### What is needed
Pick out the lines below that include the string "globe".

(Stored data entries)

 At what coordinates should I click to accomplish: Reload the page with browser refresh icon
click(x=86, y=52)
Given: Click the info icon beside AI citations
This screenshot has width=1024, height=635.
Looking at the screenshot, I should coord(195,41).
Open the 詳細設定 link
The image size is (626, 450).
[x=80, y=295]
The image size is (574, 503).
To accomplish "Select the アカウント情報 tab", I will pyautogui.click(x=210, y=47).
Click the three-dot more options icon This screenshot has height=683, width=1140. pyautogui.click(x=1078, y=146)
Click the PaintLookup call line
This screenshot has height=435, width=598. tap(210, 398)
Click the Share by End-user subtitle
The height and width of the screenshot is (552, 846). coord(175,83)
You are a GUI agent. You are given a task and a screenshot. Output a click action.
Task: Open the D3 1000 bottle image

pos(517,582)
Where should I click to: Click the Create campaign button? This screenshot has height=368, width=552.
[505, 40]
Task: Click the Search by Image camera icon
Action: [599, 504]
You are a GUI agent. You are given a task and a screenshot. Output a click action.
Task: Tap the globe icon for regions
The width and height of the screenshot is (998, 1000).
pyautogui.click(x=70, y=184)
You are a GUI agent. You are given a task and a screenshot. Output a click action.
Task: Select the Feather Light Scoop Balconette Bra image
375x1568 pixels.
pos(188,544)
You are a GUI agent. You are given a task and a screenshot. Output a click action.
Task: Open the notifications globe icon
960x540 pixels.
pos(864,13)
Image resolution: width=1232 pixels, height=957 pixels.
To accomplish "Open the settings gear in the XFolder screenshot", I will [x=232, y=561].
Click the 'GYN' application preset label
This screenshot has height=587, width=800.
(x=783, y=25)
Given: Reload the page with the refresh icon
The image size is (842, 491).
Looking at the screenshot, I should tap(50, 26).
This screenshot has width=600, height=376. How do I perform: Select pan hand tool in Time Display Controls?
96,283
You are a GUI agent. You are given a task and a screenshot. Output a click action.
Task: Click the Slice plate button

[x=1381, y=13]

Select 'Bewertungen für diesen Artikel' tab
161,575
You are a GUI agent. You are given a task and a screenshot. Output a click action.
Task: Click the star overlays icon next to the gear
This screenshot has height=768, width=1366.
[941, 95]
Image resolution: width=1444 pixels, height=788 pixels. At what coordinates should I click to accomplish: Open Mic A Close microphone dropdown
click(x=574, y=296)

### Response area
Task: Tap the globe icon for regions
Task: Open the notifications globe icon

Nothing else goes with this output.